** BEGIN EXCERPTED PASSAGE **
Tiling a Kitchen

How to tile your kitchen walls

You might rather choose to get a professional to do your tiling. We will go through all the steps of doing it yourself and then you will have an idea of what to expect from the contractor. Take all the measurements on the surface to be tiled and decide how tiles should be ended off. Explain exactly what you want to be done.

Preparation for tiling

Preparation before tiling is as important as the method of tiling. If the walls are dusty or flaky they must be brushed off thoroughly and a priming agent applied to seal the surface. There are different priming agents available depending on what you want to do. Ask your supplier what the best primer is for what you want to do. Explain which type of tile you want to use and the type of surface to be tiled.

If a wall is tiled already the tiles should be removed, but sometimes they are really there for life. In this case it would be better to tile over them - after you thoroughly degreased them. There is a special adhesive that you'll need in this case.

If you have a fixture that can be removed, rather remove it temporarily and tile under it and refit it afterwards, instead of tiling around the fixture. It will look much better that way. Protect the worktop surfaces by covering it with paper or plastic.

Make sure you have enough tiles to cover the whole area, with 15% extra to cover for mistakes. Check if all the tiles are the exact same size. Also check for colour consistency between boxes. Have all your tools at hand before you start. You should have the following:

Determine the centre of the area to be tiled. Draw a level horizontal line with a pencil and then a vertical line perfectly in the middle. If the worktop is level, you can measure one or two tile heights - with their spaces included - from below and draw a horizontal line from corner to corner, one spacer width above the top of the tile and then work from there. A laser level will come in very handy here.
** END EXCERPTED PASSAGE **
** BEGIN RAW DATA **
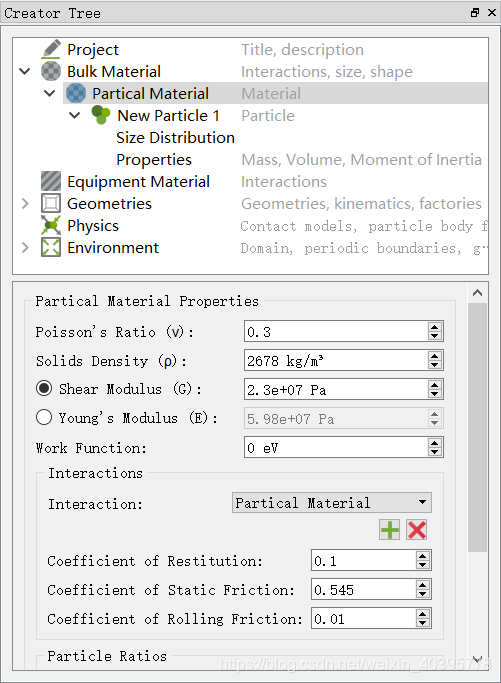Select the Shear Modulus (G) radio button

click(44, 388)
** END RAW DATA **
According to the kitchen tiling guide, how much extra tile should you have beyond what covers the whole area? The lines above have nothing to do with the kitchen tiling guide.

§ **ANSWER TO THIS PROBLEM**
15% extra, to cover for mistakes.